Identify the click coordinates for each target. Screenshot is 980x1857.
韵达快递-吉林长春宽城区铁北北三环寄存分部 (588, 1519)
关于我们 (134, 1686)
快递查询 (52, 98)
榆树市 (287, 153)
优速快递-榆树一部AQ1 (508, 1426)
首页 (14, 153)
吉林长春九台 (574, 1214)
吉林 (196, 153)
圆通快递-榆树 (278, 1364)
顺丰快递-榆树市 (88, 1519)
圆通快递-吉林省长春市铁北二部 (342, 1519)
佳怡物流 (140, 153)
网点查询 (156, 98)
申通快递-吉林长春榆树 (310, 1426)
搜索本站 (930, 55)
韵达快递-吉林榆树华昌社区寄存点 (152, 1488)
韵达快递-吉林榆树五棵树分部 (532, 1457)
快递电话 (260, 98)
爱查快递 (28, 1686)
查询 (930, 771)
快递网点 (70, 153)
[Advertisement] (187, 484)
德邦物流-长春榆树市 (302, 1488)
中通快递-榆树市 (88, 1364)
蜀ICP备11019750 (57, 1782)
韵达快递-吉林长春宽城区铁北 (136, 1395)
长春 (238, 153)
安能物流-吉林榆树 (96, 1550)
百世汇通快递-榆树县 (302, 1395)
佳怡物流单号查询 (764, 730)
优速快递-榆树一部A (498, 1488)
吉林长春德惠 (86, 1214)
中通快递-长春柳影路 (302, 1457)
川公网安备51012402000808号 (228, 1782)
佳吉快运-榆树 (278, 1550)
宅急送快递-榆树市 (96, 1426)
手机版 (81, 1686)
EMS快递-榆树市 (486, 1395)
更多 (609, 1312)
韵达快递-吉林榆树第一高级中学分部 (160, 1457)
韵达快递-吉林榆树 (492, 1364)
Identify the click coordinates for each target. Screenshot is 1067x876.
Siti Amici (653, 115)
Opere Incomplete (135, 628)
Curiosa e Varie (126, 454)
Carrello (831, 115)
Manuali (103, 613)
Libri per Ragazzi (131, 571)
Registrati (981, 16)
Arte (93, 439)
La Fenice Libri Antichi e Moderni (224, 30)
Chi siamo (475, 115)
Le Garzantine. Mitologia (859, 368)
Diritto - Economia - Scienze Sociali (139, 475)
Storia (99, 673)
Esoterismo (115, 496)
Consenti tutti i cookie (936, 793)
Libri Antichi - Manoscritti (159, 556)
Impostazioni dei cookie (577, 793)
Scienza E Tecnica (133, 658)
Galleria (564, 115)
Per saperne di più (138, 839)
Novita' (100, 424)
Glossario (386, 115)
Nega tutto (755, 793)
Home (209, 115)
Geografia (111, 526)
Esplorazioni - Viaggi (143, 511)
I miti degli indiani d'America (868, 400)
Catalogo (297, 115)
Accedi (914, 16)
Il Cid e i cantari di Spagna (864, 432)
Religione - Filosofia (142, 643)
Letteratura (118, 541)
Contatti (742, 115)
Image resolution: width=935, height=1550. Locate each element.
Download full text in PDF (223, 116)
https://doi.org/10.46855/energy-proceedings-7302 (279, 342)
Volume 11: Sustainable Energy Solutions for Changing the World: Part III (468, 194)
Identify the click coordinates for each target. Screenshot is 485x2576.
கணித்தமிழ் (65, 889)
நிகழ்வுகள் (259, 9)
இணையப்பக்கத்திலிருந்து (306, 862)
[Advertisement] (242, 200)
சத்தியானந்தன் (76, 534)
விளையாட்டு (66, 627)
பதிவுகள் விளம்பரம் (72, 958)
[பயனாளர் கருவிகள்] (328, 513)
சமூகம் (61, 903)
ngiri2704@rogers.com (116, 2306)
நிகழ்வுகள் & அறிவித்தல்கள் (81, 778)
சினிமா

^^^^^^^^^^^^^^^^

[Goal of the exercise]
Quote all of the entries above word for word, keeping each line as it appears.

[Answer to this problem]
Identify the click coordinates for each target. Screenshot is 980x1857.
韵达快递-吉林长春宽城区铁北北三环寄存分部 (588, 1519)
关于我们 (134, 1686)
快递查询 (52, 98)
榆树市 (287, 153)
优速快递-榆树一部AQ1 (508, 1426)
首页 (14, 153)
吉林长春九台 (574, 1214)
吉林 (196, 153)
圆通快递-榆树 (278, 1364)
顺丰快递-榆树市 (88, 1519)
圆通快递-吉林省长春市铁北二部 (342, 1519)
佳怡物流 (140, 153)
网点查询 (156, 98)
申通快递-吉林长春榆树 (310, 1426)
搜索本站 (930, 55)
韵达快递-吉林榆树华昌社区寄存点 (152, 1488)
韵达快递-吉林榆树五棵树分部 (532, 1457)
快递电话 (260, 98)
爱查快递 (28, 1686)
查询 (930, 771)
快递网点 (70, 153)
[Advertisement] (187, 484)
德邦物流-长春榆树市 (302, 1488)
中通快递-榆树市 (88, 1364)
蜀ICP备11019750 (57, 1782)
韵达快递-吉林长春宽城区铁北 (136, 1395)
长春 (238, 153)
安能物流-吉林榆树 (96, 1550)
百世汇通快递-榆树县 (302, 1395)
佳怡物流单号查询 (764, 730)
优速快递-榆树一部A (498, 1488)
吉林长春德惠 (86, 1214)
中通快递-长春柳影路 (302, 1457)
川公网安备51012402000808号 (228, 1782)
佳吉快运-榆树 (278, 1550)
宅急送快递-榆树市 (96, 1426)
手机版 (81, 1686)
EMS快递-榆树市 (486, 1395)
更多 (609, 1312)
韵达快递-吉林榆树第一高级中学分部 (160, 1457)
韵达快递-吉林榆树 (492, 1364)
Identify the click coordinates for each target. Screenshot is 1067x876.
Siti Amici (653, 115)
Opere Incomplete (135, 628)
Curiosa e Varie (126, 454)
Carrello (831, 115)
Manuali (103, 613)
Libri per Ragazzi (131, 571)
Registrati (981, 16)
Arte (93, 439)
La Fenice Libri Antichi e Moderni (224, 30)
Chi siamo (475, 115)
Le Garzantine. Mitologia (859, 368)
Diritto - Economia - Scienze Sociali (139, 475)
Storia (99, 673)
Esoterismo (115, 496)
Consenti tutti i cookie (936, 793)
Libri Antichi - Manoscritti (159, 556)
Impostazioni dei cookie (577, 793)
Scienza E Tecnica (133, 658)
Galleria (564, 115)
Per saperne di più (138, 839)
Novita' (100, 424)
Glossario (386, 115)
Nega tutto (755, 793)
Home (209, 115)
Geografia (111, 526)
Esplorazioni - Viaggi (143, 511)
I miti degli indiani d'America (868, 400)
Catalogo (297, 115)
Accedi (914, 16)
Il Cid e i cantari di Spagna (864, 432)
Religione - Filosofia (142, 643)
Letteratura (118, 541)
Contatti (742, 115)
Image resolution: width=935, height=1550. Locate each element.
Download full text in PDF (223, 116)
https://doi.org/10.46855/energy-proceedings-7302 (279, 342)
Volume 11: Sustainable Energy Solutions for Changing the World: Part III (468, 194)
Identify the click coordinates for each target. Screenshot is 485x2576.
கணித்தமிழ் (65, 889)
நிகழ்வுகள் (259, 9)
இணையப்பக்கத்திலிருந்து (306, 862)
[Advertisement] (242, 200)
சத்தியானந்தன் (76, 534)
விளையாட்டு (66, 627)
பதிவுகள் விளம்பரம் (72, 958)
[பயனாளர் கருவிகள்] (328, 513)
சமூகம் (61, 903)
ngiri2704@rogers.com (116, 2306)
நிகழ்வுகள் & அறிவித்தல்கள் (81, 778)
சினிமா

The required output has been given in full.